Production in Alaska was 3,099 boe/d for the first quarter of 2009. The first quarter production level is down 15.8% from the fourth quarter of 2008 and 24.9% from the first quarter of 2008. The decline is due to some mechanical pump failures. The failures are considered normal wear and tear and certain of the failures may be repaired in the summer season dependent on volcanic activity limitations; others for operated properties are also dependent on additional funding. LOE for the Alaska properties was $62.26/boe for the first quarter of 2009. First quarter 2009 LOE increased 13.5% from the fourth quarter of 2008 and 44.4% from the first quarter of 2008. The increase is due to the decline in production and increased maintenance projects at the properties operated by Chevron.
Capital spending for the first quarter of 2009 was $3.6 million, including $3.4 million on the Chevron-operated properties which amount was not currently funded by the Company. The Company estimates that $9 million of capital will be required to return the down wells at its operated Alaskan assets to producing status representing an expected gain of approximately 1,100 boe/d. This could be achieved during the summer timeframe, contingent on receiving additional funding.
As previously announced, on March 9, 2009, the Company and its wholly-owned subsidiaries filed with the Delaware Bankruptcy Court voluntary petitions for reorganization under Chapter 11. The Company entered into a Debtor-In-Possession credit facility ("DIP Financing") with its secured lenders, which provides $44.0 million in new funding, $9.6 million of which was approved under an interim order, with the balance subject to a final hearing scheduled for May 21, 2009.
In addition to obtaining bankruptcy protection in the U.S., the Company obtained protection in Canada under the Companies' Creditors Arrangement Act ("CCAA") on March 12, 2009.
The Company and its secured lenders continue to evaluate options for both operated and non-operated Alaskan properties, given their ongoing cash losses. Our DIP Financing contains only limited funding both in dollars and duration. No capital is being provided to repair certain operated wells. Options going forward include an extension of DIP funding of cash losses on operated properties (if the lenders agree), sale of some or all of the properties, and restructuring of the Company through the Chapter 11 process to allow sufficient working capital to repair certain wells to get to cash breakeven.

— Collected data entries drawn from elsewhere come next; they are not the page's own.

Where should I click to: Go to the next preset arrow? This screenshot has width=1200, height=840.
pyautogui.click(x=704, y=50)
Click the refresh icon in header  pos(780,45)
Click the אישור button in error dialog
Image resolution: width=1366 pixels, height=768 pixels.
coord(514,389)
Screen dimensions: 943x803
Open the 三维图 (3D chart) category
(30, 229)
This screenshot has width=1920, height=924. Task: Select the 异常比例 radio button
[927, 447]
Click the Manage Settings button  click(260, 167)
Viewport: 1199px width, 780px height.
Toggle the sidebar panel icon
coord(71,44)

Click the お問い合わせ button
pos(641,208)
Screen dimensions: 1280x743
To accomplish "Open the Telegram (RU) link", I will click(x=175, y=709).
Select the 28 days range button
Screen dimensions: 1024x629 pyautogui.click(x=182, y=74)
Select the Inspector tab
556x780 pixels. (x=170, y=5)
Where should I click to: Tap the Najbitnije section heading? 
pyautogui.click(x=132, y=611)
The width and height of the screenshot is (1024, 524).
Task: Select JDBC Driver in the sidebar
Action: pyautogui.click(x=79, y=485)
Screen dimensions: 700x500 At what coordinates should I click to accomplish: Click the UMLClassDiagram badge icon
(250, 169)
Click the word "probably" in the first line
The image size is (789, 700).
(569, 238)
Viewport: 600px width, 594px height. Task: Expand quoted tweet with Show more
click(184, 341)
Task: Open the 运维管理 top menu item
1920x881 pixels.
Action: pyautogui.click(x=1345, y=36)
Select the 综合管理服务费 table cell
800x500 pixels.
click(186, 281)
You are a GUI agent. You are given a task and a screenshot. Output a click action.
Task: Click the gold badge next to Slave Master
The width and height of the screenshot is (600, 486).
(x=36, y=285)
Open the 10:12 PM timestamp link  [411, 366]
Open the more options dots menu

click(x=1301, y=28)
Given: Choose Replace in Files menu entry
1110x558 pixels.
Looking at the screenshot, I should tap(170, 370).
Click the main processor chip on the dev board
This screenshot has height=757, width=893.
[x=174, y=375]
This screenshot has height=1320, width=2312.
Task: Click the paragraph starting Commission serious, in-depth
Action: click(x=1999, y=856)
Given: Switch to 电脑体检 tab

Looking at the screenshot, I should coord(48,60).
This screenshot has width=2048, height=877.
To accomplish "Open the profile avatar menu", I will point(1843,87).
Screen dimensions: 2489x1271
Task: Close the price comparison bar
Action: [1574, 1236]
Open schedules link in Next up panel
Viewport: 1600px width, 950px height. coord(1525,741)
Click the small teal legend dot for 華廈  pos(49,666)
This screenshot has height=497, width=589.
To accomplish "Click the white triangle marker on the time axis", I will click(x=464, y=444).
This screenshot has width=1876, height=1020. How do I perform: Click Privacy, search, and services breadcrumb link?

The Company is currently marketing for sale both its asset groups in California and Alaska. In addition, the Company is pursuing the alternative of a significant equity infusion. There is no assurance that any of these alternatives will realize sufficient proceeds to repay the Company's secured lenders and pre-petition unsecured creditors in full, nor is there assurance the Company will recover the carrying value of its assets.